[파이썬] statsmodels 기초 통계 함수

Statsmodels is a powerful library in Python that provides a wide range of statistical models and functions for data analysis and modeling. In this blog post, we will explore some of the basic statistical functions offered by Statsmodels. These functions can be used to perform various statistical calculations, such as descriptive statistics, hypothesis testing, and linear regression.

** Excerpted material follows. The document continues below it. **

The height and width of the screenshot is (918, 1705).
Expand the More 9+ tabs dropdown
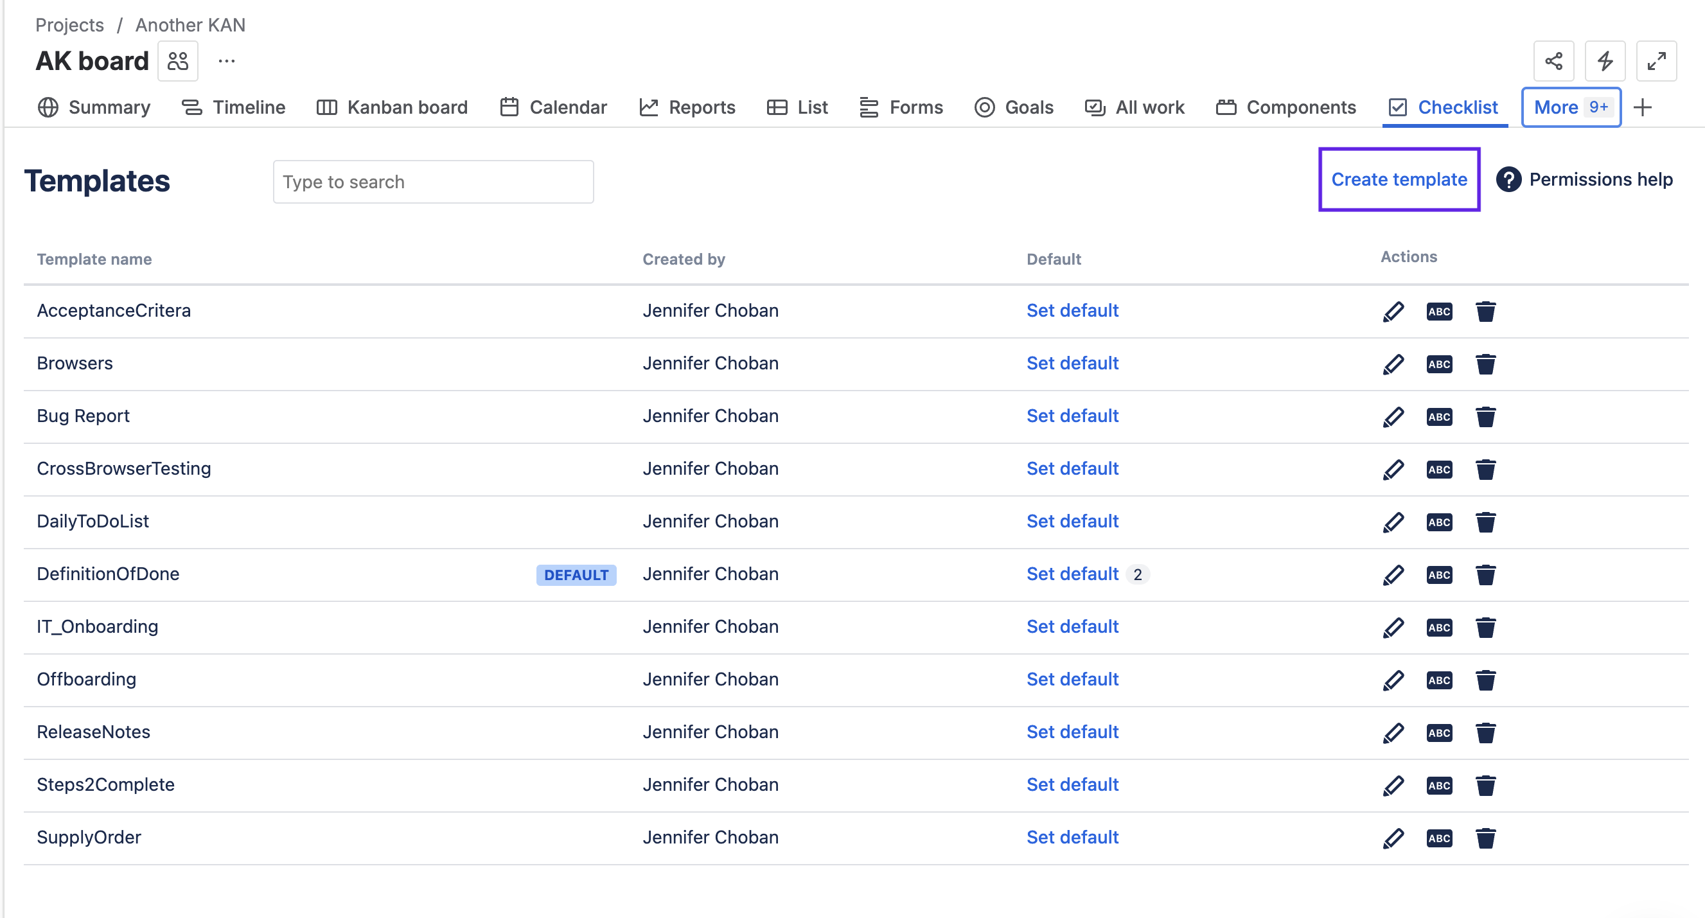tap(1571, 107)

Before we dive into the functions, make sure you have installed Statsmodels using the following command:

pip install statsmodels

Descriptive Statistics

Statsmodels provides several functions to calculate descriptive statistics of a dataset. Let’s consider a simple example using a randomly generated dataset:

import numpy as np
import statsmodels.api as sm

# Generate a random dataset
np.random.seed(42)
data = np.random.randn(100)

# Calculate mean
mean = sm.mean(data)
print("Mean:", mean)

# Calculate standard deviation
std_dev = sm.std(data)
print("Standard Deviation:", std_dev)

# Calculate variance
variance = sm.var(data)
print("Variance:", variance)

In the code above, we import the statsmodels.api module as sm and generate a random dataset using NumPy. The mean(), std() and var() functions from Statsmodels are used to calculate the mean, standard deviation, and variance of the dataset, respectively.

Hypothesis Testing

Statsmodels also provides various functions to perform hypothesis testing. Let’s consider an example where we want to test whether the mean of a dataset is significantly different from a given value:

import numpy as np
import statsmodels.api as sm

# Generate a random dataset
np.random.seed(42)
data = np.random.randn(100)

# Perform one-sample t-test
t_statistic, p_value = sm.stats.ttest_1samp(data, popmean=0)
print("T-statistic:", t_statistic)
print("P-value:", p_value)

In the code above, we use the ttest_1samp() function from Statsmodels to perform a one-sample t-test. The function returns the t-statistic and p-value. You can specify the population mean using the popmean parameter.

Linear Regression

Statsmodels provides comprehensive support for linear regression models. Let’s consider a simple example of performing a simple linear regression on a dataset:

import numpy as np
import statsmodels.api as sm

# Generate random dataset
np.random.seed(42)
X = np.random.randn(100, 1)
y = 2 * X + np.random.randn(100, 1) * 0.5

# Add constant to X matrix
X = sm.add_constant(X)

# Fit the linear regression model
model = sm.OLS(y, X)
results = model.fit()

# Print regression summary
print(results.summary())

In the code above, we use the OLS() function from Statsmodels to specify and fit the linear regression model. The add_constant() function is used to add a constant term to the feature matrix X.

After fitting the model, the summary() method provides a detailed summary of the regression results, including coefficients, p-values, and goodness-of-fit measures.

Conclusion

Statsmodels provides a rich set of functions for performing basic statistical calculations in Python. In this blog post, we explored some of the fundamental statistical functions offered by Statsmodels, including descriptive statistics, hypothesis testing, and linear regression. These functions can serve as a foundation for in-depth statistical analysis and modeling in various domains.

Keep in mind that this is just a brief introduction to statsmodels, and there are many more advanced statistical techniques and models available in the library. Make sure to refer to the official documentation and explore further to leverage the full potential of statsmodels for your statistical analysis tasks.